September 28, 2010

Hari Ragat: Core Stories

For its players to ‘get’ an RPG, and hopefully get hooked into it, the designer must have good answers for the players first two questions: “Who are we?” and "What are we doing here?”  It’s time for me to take a break from pure worldbuilding and address those questions.

Who Are We?

You are going to be playing the epic heroes of the Vijadesan people.  Most characters will come from the warrior aristocrat class, called the Orang Dakila (translated, ‘People of Greatness’ or ‘People of Valor’). 

By virtue of divine descent, wealth, and personal courage and prowess, the Orang Dakila are looked up to by all other Vijadesans to be their leaders and protectors against the many perils of the Jangalan Isles.

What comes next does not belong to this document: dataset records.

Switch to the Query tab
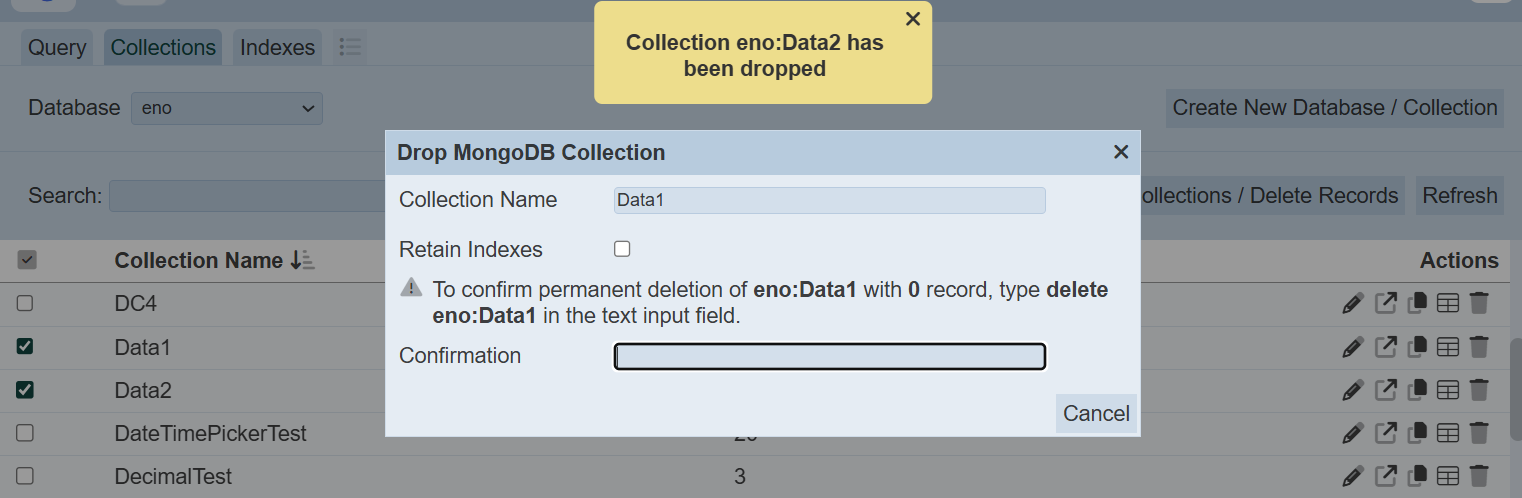Viewport: 1522px width, 498px height. pyautogui.click(x=57, y=47)
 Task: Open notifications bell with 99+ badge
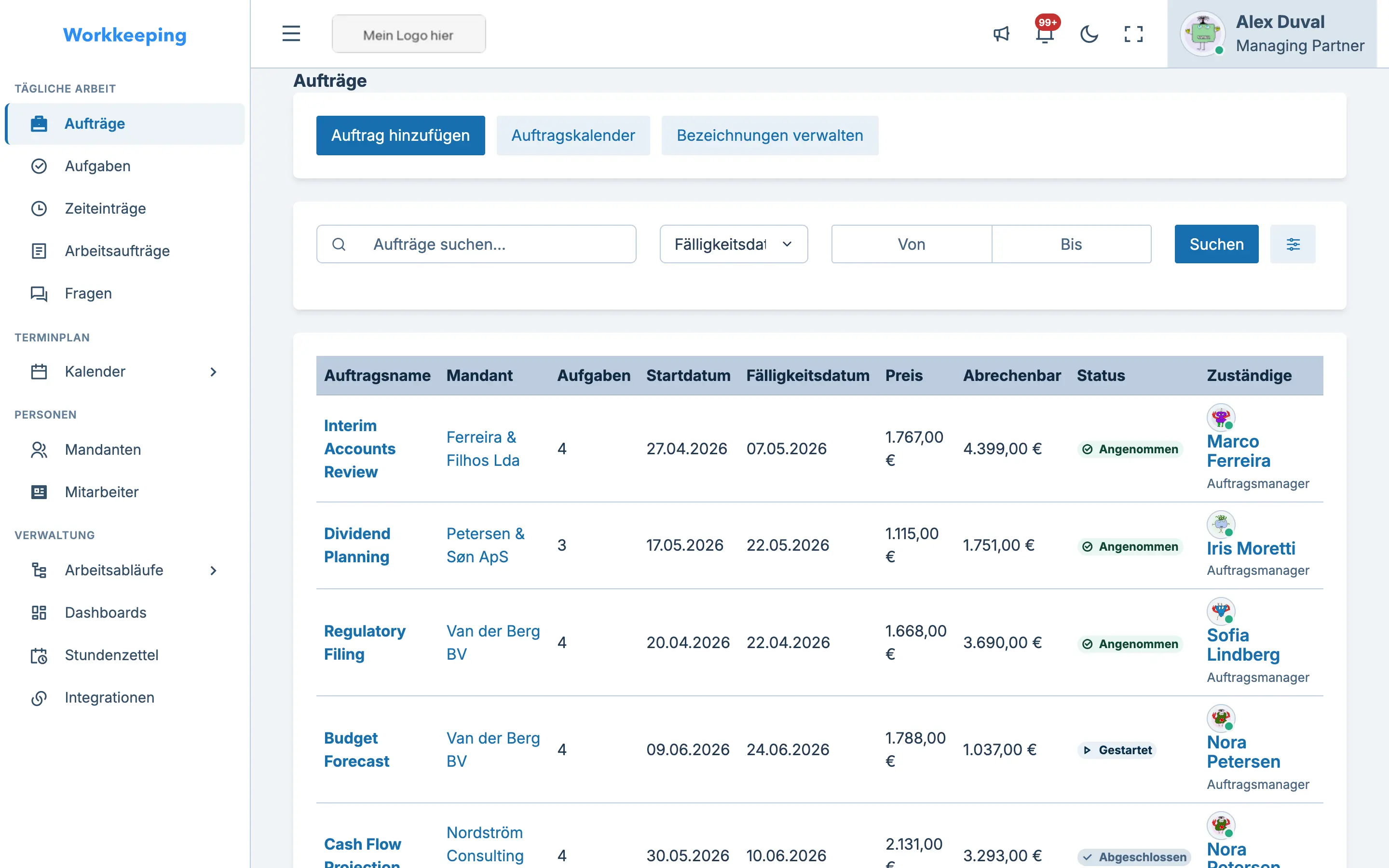(x=1045, y=34)
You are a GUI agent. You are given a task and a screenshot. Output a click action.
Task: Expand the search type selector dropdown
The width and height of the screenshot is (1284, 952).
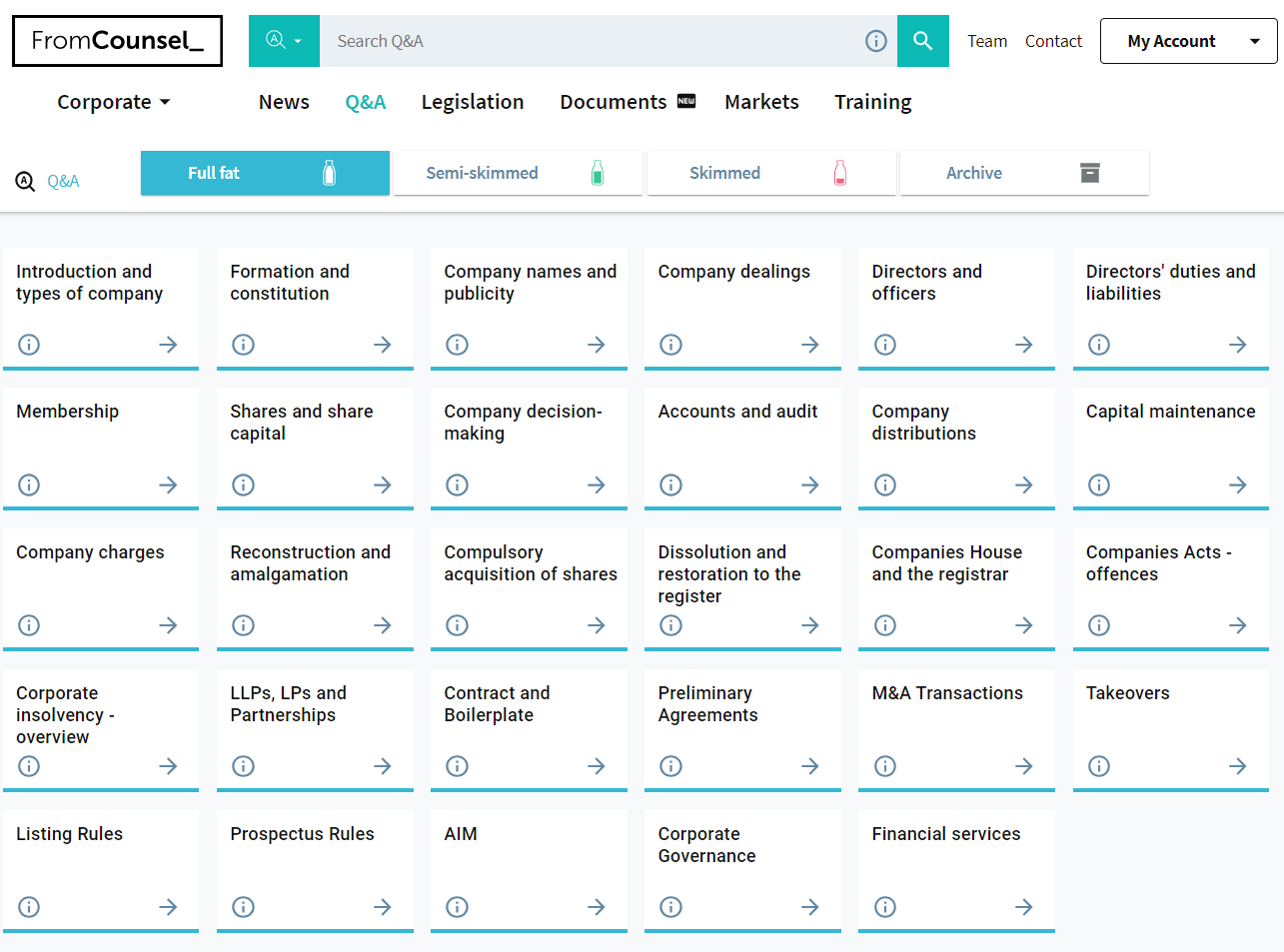[284, 41]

The Orang Dakila have three primary concerns: status, honor, and spiritual power.  Spiritual power, termed Baraka in the game, is the key to success in combat and in working magic.  It is gained through taking the heads of powerful opponents, hunting down and eating the flesh of powerful beasts, and as gifts or favors from supernatural beings such as the Diwata.  Orang Dakila have the benefit of starting with more Baraka than characters from other castes.

Honor, termed Karangalan in the game, is a measure of personal reputation; it is gained through success in combat and hunting, and in other trials undertaken for the good of the community. Karangalan is also gained through marriage to a bride or groom of high status and honor themselves, and by the giving of extravagant gifts.  As a character’s Karangalan increases, he attracts more followers and allies.

Status is a measure of the character’s importance in the community, and is based on a) number of followers, b) property, and c) titles awarded by the Datu or Rajah.

What Do We Do?

I’m thinking that by providing players with a good idea of what their characters can shoot for, they’ll become more proactive and can even go so far as to suggest adventures for themselves to the GM. Given that status, Karangalan and Baraka are the major goals a hero should pursue, I can come up with the following narrative structures that can be used in a game:

Community Defense
The heroes must protect their village or current location from a raid, from invasion, or from a monster.  Yields Karangalan, and possibly Baraka.

Grand Hunts
The heroes must hunt down and kill a powerful beast or monster, e.g. a giant crocodile, that has been troubling the community.  Yields Karangalan and Baraka.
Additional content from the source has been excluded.